> Texte fourni:
********************

Neuf habitants arrêtés pour obstruction de la voie publique. Deux membres du Parti travailliste interpellés, puis relâchés sur parole. Ils comparaîtront devant la justice, ce jeudi 18 avril à 11 heures. Une dizaine d’autres arrestations sont à prévoir.
L’incident s’est produit dans la soirée du mardi 16 avril. Des habitants de Nehru Road, Phœnix, sont descendus dans la rue pour exprimer leur colère après les débordements du tout-à-l’égout sur la chaussée et dans les cours. Sept personnes ont été interpellées. Une dizaine d’arrestations sont à prévoir pour d’obstruction sur la voie publique.
Les problèmes liés au tout-à-l’égout sont la goutte d’eau qui a fait déborder le vase. Des membres du public sont descendus dans la rue pour exprimer leur amertume. « Les eaux malodorantes et les matières fécales se répandent à la surface et se dispersent sur la chaussée. Cela incommode fortement les habitants », témoigne un manifestant.
Vers 17h30, des unités de la police de Phœnix, l’ERS, la SSU, la CID et le FIO sont mandés sur le lieu. 25 personnes sont rassemblées et obstruent la route avec des blocs de béton et des pneus. Très vite, la foule gonfle. Plus de 70 personnes laissent alors entendre leur colère.

********************

> Exercice A:
Sélectionnez, parmi les lignes ci-dessous, chacune de celles qui contiennent la chaîne « Cloudflare ».

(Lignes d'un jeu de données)

********************

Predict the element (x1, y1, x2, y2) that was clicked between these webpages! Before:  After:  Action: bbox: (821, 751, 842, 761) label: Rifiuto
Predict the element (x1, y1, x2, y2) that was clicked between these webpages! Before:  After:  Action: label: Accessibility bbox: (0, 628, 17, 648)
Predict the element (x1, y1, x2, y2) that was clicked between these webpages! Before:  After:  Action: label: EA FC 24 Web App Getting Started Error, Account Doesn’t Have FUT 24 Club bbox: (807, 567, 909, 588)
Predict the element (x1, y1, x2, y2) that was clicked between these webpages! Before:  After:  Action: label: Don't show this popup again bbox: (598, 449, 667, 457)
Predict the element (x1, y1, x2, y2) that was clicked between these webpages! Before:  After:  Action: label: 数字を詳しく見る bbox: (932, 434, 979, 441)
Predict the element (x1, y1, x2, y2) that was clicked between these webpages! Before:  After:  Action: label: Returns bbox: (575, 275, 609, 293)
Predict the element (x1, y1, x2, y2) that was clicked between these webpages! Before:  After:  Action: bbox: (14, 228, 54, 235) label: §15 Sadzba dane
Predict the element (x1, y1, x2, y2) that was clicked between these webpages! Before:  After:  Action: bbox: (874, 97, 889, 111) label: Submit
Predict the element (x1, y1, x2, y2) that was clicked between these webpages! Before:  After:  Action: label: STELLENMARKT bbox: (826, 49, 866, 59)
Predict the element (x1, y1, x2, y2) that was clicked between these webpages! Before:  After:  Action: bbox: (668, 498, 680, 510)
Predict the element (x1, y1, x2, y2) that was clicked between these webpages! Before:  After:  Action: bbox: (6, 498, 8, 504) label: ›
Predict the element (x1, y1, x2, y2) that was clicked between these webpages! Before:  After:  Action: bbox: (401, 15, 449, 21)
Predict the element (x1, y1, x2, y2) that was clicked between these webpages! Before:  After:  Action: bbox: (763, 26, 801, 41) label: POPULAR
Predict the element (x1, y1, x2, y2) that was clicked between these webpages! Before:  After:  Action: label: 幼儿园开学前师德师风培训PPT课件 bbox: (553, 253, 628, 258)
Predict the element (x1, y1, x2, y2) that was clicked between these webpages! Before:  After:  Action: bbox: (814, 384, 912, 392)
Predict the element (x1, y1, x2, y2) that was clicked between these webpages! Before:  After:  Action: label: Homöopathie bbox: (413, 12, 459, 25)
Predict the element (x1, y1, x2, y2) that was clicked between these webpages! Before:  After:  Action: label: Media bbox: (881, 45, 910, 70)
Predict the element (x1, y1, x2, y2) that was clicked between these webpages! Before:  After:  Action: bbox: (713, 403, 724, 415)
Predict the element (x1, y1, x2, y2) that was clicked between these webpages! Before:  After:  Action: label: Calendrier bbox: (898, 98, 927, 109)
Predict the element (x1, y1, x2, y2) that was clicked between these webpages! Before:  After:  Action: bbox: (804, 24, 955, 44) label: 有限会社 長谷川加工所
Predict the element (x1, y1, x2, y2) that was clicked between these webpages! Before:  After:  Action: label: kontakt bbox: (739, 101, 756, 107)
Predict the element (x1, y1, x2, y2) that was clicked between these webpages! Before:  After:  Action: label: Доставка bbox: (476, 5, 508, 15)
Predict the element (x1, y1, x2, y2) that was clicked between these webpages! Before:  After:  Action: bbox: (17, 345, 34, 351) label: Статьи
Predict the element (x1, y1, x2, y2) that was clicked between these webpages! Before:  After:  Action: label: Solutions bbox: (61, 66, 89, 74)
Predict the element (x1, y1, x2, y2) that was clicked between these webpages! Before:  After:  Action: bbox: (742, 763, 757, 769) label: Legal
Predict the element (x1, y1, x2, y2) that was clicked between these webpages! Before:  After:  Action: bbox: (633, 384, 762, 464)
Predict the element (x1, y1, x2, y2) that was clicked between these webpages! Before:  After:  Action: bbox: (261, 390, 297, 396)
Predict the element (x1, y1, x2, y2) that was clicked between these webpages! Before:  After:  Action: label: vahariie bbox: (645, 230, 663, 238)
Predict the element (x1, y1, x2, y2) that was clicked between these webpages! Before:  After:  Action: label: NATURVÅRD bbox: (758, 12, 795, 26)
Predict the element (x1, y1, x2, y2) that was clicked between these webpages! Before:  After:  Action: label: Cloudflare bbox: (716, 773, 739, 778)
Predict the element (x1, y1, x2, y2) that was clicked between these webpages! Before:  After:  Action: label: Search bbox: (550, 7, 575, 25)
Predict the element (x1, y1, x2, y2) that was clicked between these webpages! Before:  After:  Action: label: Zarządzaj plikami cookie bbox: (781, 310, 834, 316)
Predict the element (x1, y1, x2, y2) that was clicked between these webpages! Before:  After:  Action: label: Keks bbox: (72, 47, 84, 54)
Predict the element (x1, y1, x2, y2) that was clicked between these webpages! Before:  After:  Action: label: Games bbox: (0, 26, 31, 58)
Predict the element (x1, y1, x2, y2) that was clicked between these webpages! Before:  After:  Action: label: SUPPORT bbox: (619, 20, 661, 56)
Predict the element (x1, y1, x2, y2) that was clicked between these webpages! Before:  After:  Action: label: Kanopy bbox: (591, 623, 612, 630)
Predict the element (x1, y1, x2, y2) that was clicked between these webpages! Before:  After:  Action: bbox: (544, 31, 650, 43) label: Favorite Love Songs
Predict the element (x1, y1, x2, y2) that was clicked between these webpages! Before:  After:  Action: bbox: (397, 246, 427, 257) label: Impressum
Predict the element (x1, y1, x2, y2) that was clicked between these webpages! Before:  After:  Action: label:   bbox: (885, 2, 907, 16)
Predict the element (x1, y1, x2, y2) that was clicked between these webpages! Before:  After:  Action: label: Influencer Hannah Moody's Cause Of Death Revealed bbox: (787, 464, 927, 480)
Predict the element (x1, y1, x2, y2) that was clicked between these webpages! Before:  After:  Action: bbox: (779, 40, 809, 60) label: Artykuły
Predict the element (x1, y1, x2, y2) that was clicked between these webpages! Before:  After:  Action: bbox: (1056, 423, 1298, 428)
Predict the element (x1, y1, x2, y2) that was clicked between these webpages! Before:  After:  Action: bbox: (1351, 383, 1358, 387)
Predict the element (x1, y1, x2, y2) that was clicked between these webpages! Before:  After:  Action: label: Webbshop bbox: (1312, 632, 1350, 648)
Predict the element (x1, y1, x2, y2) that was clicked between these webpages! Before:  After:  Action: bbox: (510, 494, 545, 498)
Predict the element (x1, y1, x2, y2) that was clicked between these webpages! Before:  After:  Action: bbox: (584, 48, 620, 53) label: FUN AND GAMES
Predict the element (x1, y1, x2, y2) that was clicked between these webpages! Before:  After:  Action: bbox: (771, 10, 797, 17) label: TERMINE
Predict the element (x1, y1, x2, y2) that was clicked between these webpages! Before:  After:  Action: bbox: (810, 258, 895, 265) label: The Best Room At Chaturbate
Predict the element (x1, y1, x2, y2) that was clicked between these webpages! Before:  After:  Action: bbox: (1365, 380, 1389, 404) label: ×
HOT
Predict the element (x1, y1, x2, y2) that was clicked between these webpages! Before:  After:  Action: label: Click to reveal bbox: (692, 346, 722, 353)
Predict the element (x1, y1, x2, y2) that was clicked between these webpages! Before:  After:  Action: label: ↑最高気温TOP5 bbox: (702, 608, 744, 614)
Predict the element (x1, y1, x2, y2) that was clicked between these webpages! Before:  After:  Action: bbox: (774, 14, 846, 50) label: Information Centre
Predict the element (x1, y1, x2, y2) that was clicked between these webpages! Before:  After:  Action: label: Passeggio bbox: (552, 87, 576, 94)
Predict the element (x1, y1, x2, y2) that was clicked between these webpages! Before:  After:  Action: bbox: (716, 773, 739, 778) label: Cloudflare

********************

> Exercice B:
Restituez sans modification le passage de l'article sur la manifestation de Phœnix qui va de « Neuf habitants arrêtés » jusqu'à « sur la voie publique. ».

> Réponse rédigée A:
Predict the element (x1, y1, x2, y2) that was clicked between these webpages! Before:  After:  Action: label: Cloudflare bbox: (716, 773, 739, 778)
Predict the element (x1, y1, x2, y2) that was clicked between these webpages! Before:  After:  Action: bbox: (716, 773, 739, 778) label: Cloudflare

> Réponse rédigée B:
Neuf habitants arrêtés pour obstruction de la voie publique. Deux membres du Parti travailliste interpellés, puis relâchés sur parole. Ils comparaîtront devant la justice, ce jeudi 18 avril à 11 heures. Une dizaine d’autres arrestations sont à prévoir.
L’incident s’est produit dans la soirée du mardi 16 avril. Des habitants de Nehru Road, Phœnix, sont descendus dans la rue pour exprimer leur colère après les débordements du tout-à-l’égout sur la chaussée et dans les cours. Sept personnes ont été interpellées. Une dizaine d’arrestations sont à prévoir pour d’obstruction sur la voie publique.